Wisdom continues to elude me.
Not wanting to repeat myself, I did a small search of my previous blogs on wisdom. I’ve written a lot about wisdom, its mysteries and its manifestations. And yet, I don’t seem any closer.
True wisdom remains elusive; its profound mysteries are remote. Who can discover it?
So I turned and dedicated my heart to knowing more, to digging deeper, to searching harder for wisdom and the reasons things are as they are. I applied myself to understanding the connection between wickedness and folly, between folly and madness. [Ecclesiastes 7:24-25, The Voice]
I look but do not see, I listen but do not understand, I think but do not understand. Or, maybe I do.
The patterns of my life show a lot of impulsiveness that resulted in rather long term consequences. For instance, I accepted Mike’s proposal of marriage after a mere three days and married six months later (even though we lived most of that time 600 miles apart). What was I thinking? Granted, that marriage lasted 31 years, only due to rather fierce faith and determination that I would not divorce again.
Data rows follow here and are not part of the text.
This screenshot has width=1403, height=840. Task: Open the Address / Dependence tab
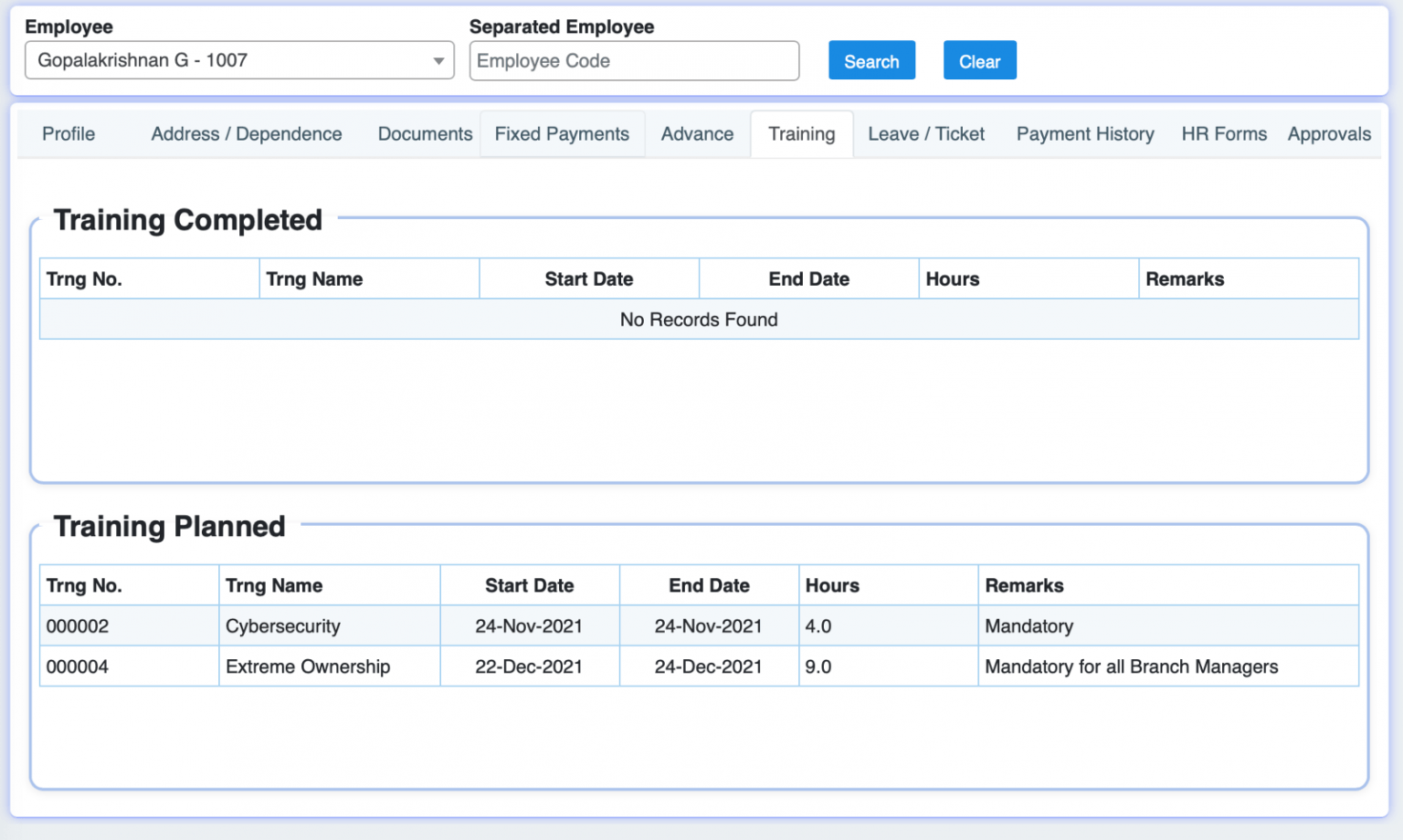coord(247,134)
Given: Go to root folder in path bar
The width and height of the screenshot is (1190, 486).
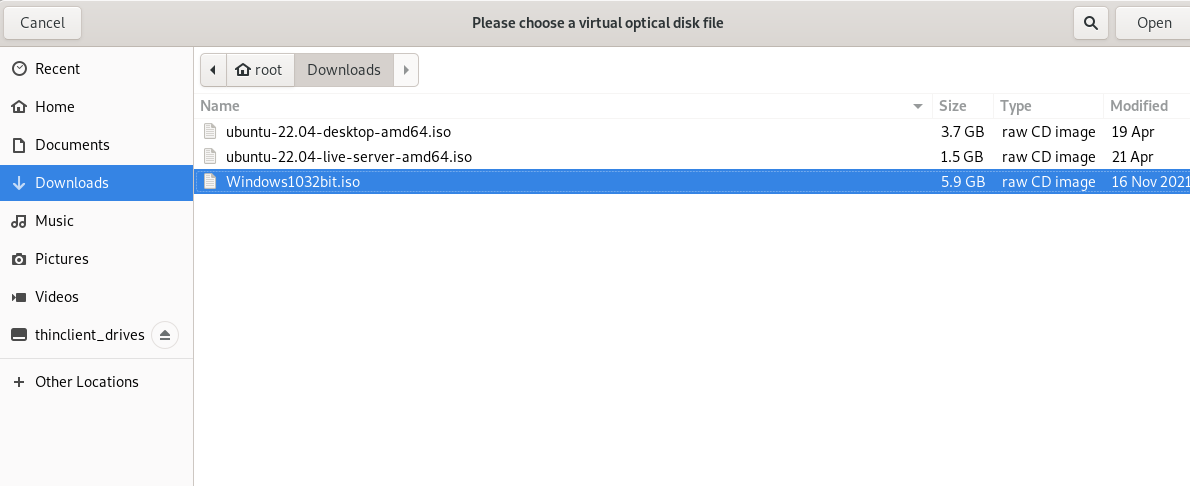Looking at the screenshot, I should point(260,70).
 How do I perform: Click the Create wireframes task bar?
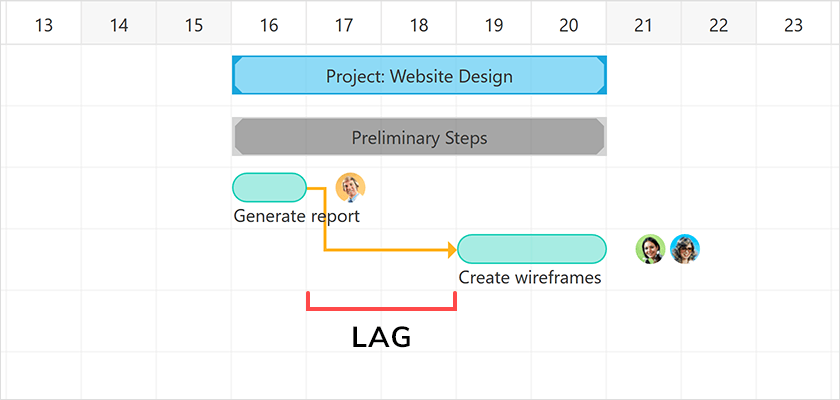click(x=531, y=249)
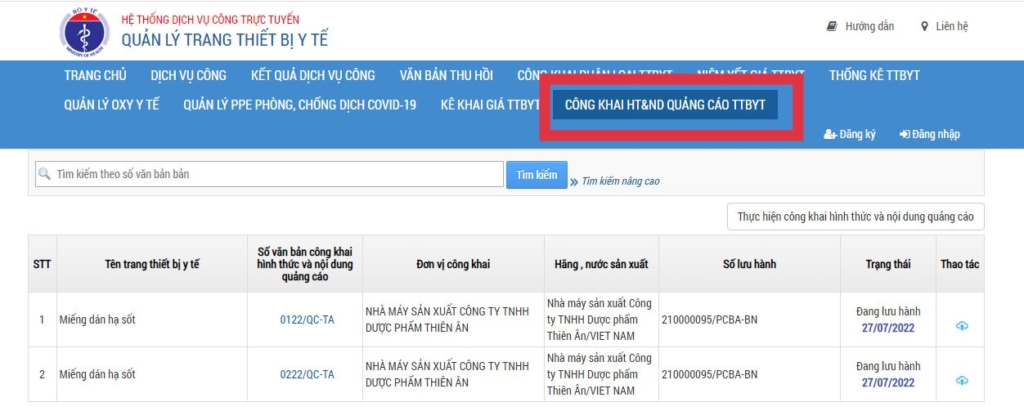Click the magnifier icon in search box
This screenshot has height=420, width=1024.
tap(45, 174)
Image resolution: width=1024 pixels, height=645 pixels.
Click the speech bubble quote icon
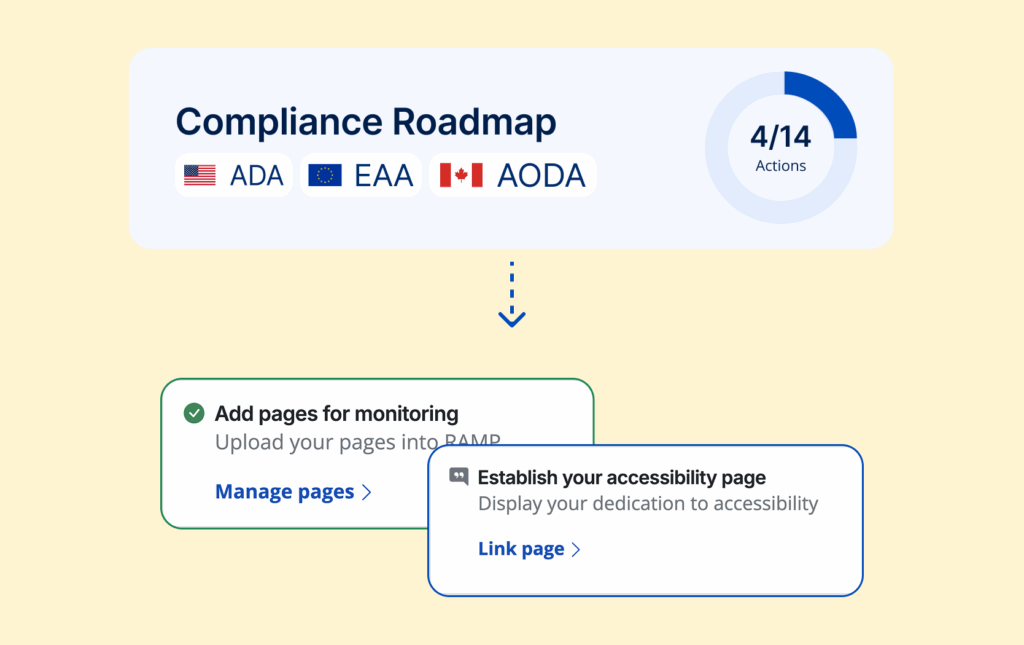click(458, 477)
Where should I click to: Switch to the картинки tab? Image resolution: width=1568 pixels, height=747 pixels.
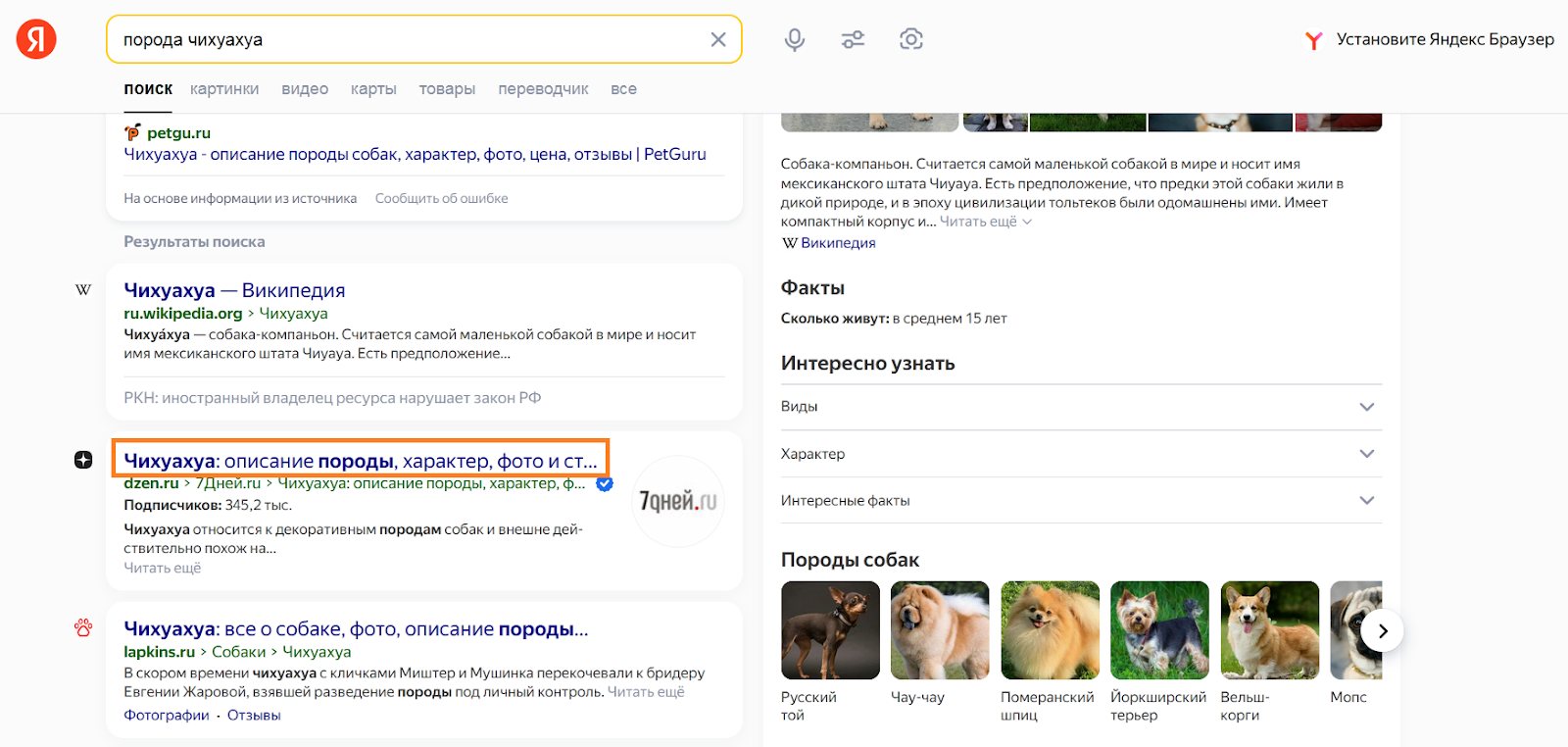click(x=224, y=89)
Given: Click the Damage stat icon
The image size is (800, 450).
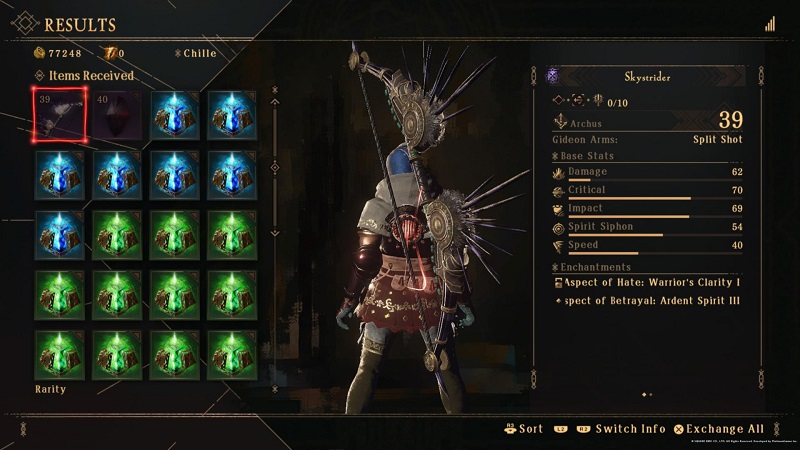Looking at the screenshot, I should coord(559,173).
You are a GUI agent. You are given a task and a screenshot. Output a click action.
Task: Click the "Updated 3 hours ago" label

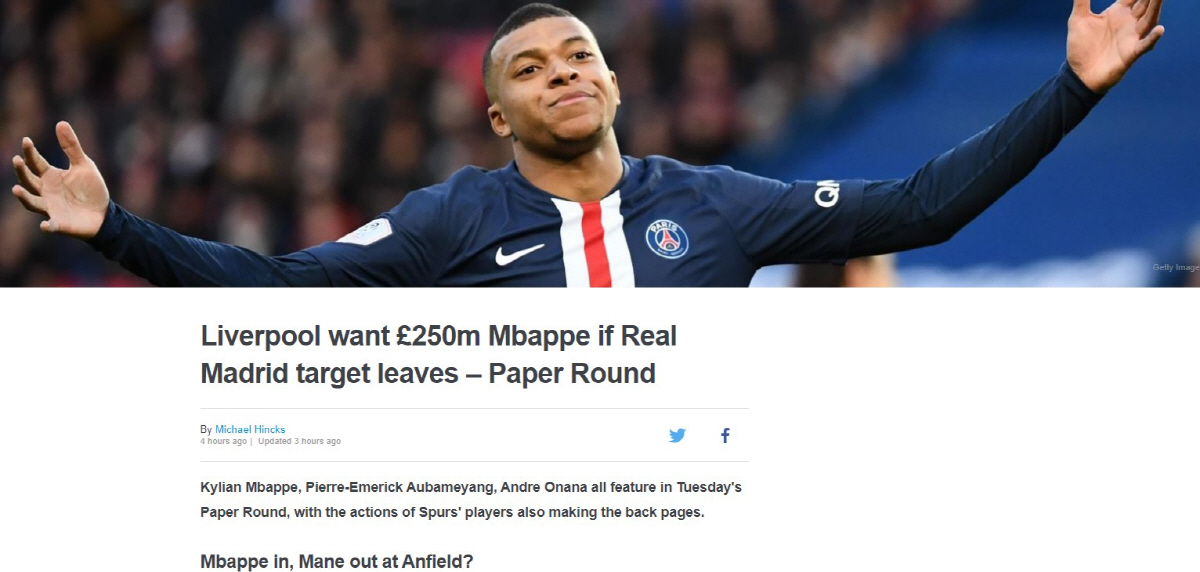point(299,441)
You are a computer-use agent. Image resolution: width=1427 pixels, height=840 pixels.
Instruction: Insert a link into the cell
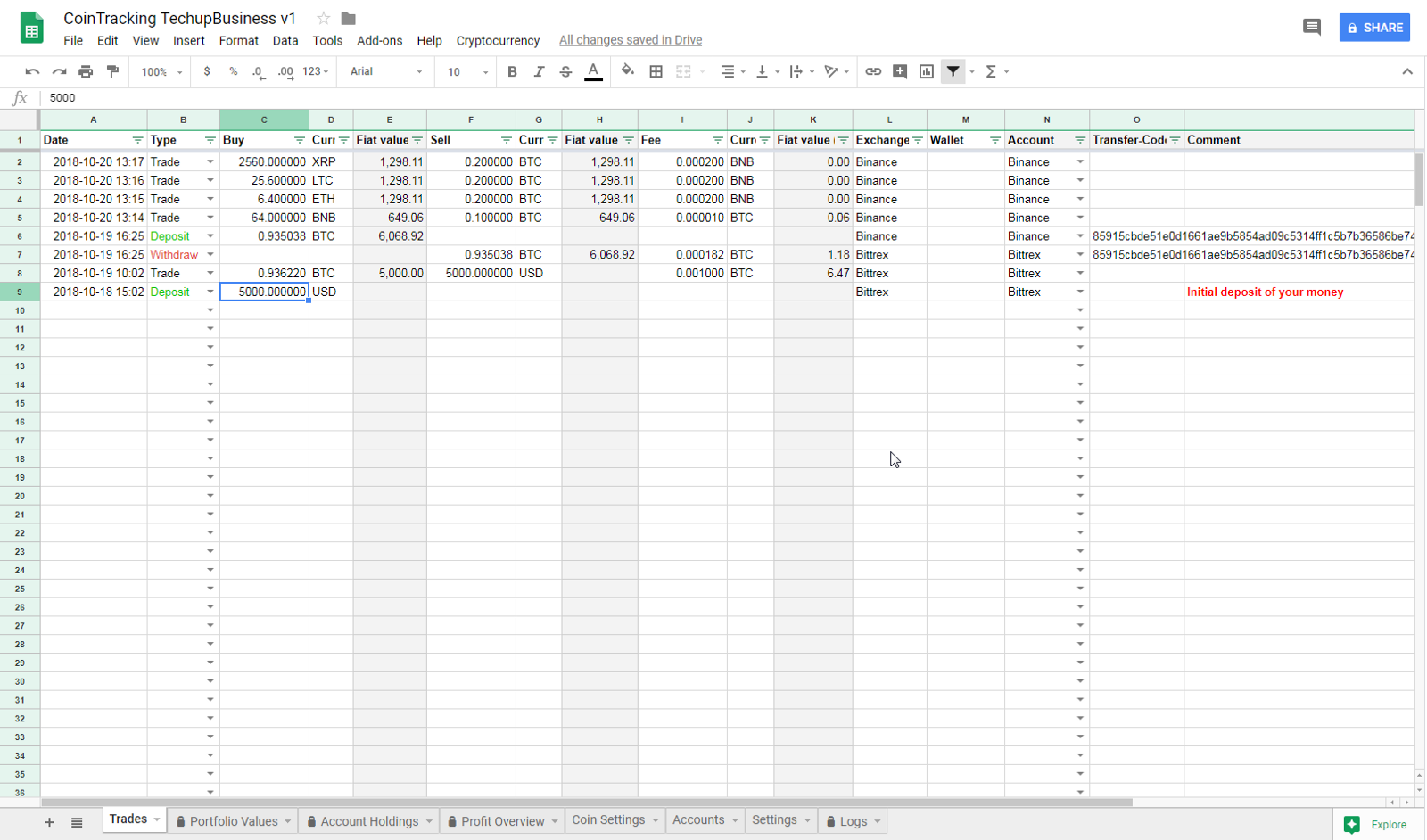click(x=873, y=71)
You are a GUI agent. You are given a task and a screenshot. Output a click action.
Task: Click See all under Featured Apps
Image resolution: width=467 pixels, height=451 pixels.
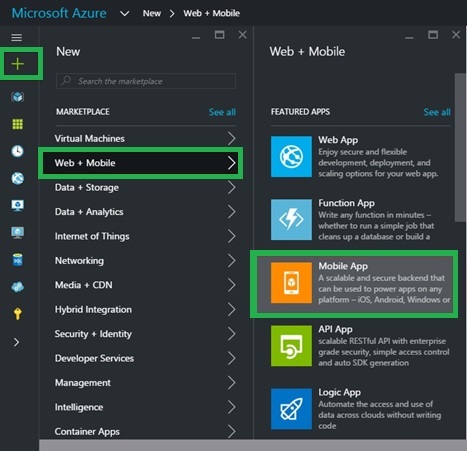(437, 112)
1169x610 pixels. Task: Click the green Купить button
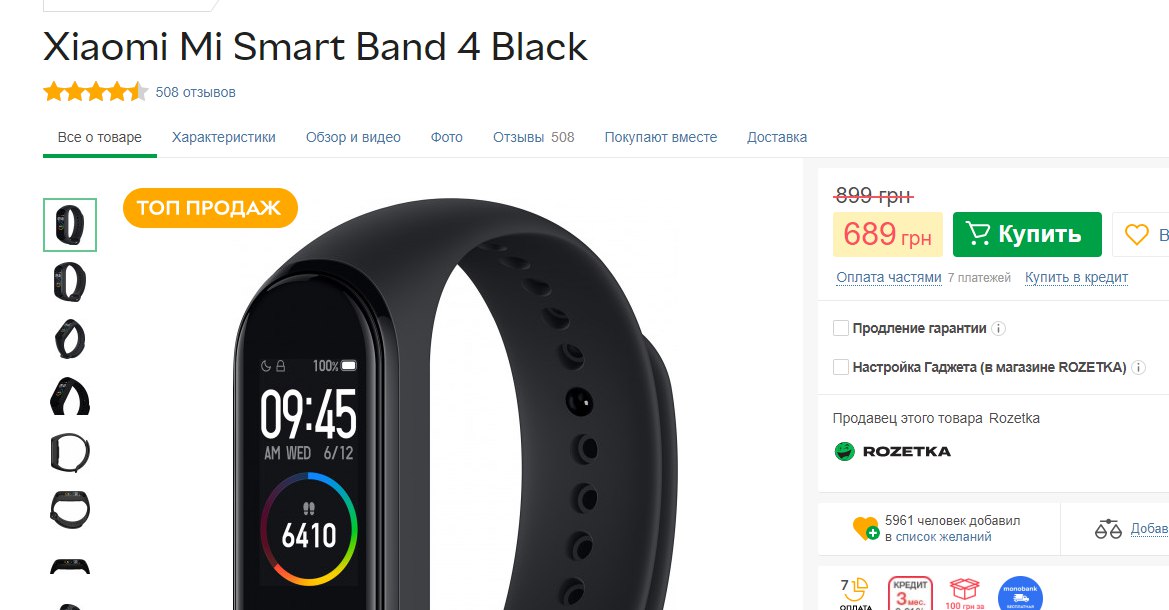pyautogui.click(x=1027, y=234)
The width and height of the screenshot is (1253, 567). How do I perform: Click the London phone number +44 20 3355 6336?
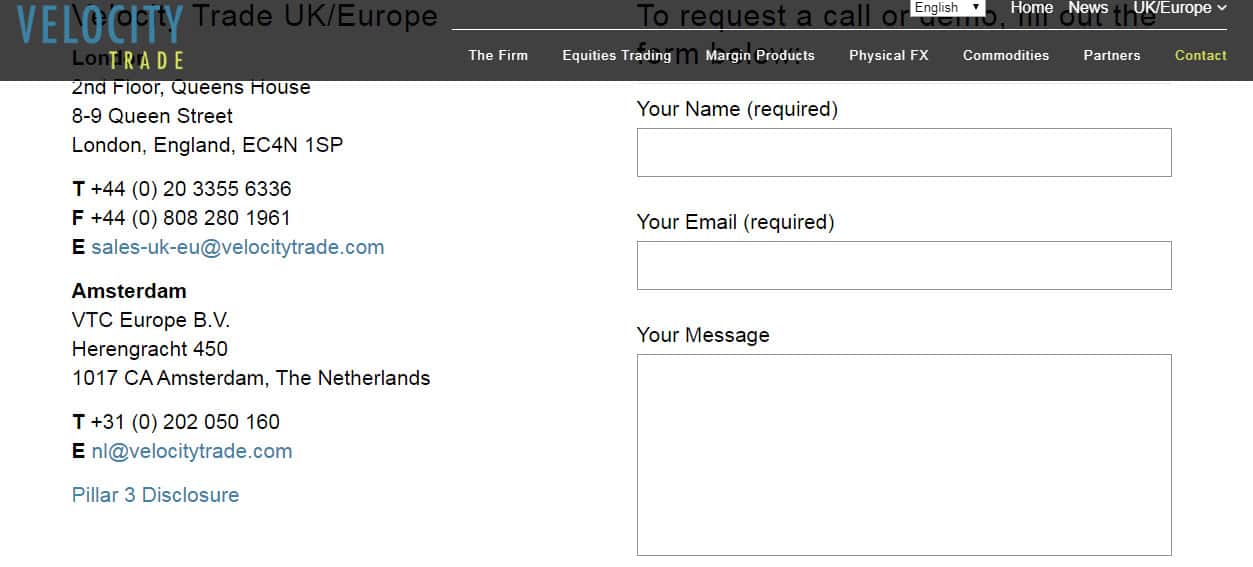[x=191, y=189]
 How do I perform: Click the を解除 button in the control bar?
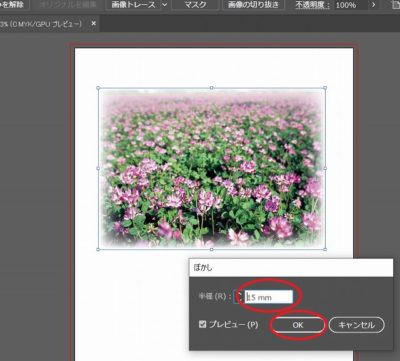click(x=12, y=5)
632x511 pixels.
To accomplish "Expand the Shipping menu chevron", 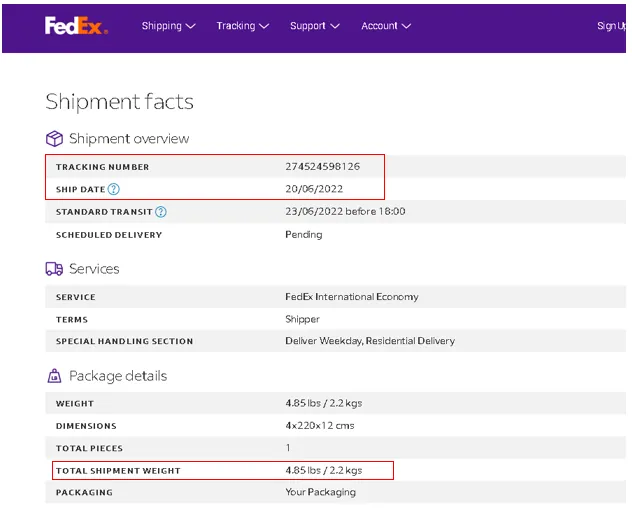I will click(190, 26).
Last week, I was part of a interview panel for an open position. One woman struck me in her responses; before every answer, she paused, perhaps three seconds, maybe longer. I don’t know if she was praying or breathing or centering down, but I sensed that moment with her. She was gathering her thoughts and focusing them.
Here was a facet of wisdom in action. Pause.
Back in my acting days, I had the opportunity to perform in a Harold Pinter play. Known for his deep silences and pauses, the role was a huge challenge for a novice actress. I don’t think I ever really understood them or what had to happen in my mind to make them work.
Nonetheless, right now, I am considering such moments as an opportunity for wisdom. She is not a flirt, but a long-term relationship. She is the still small voice. She is the one who makes connections.
Today, I breathe. I pause. I invite wisdom, yet again, to dwell within.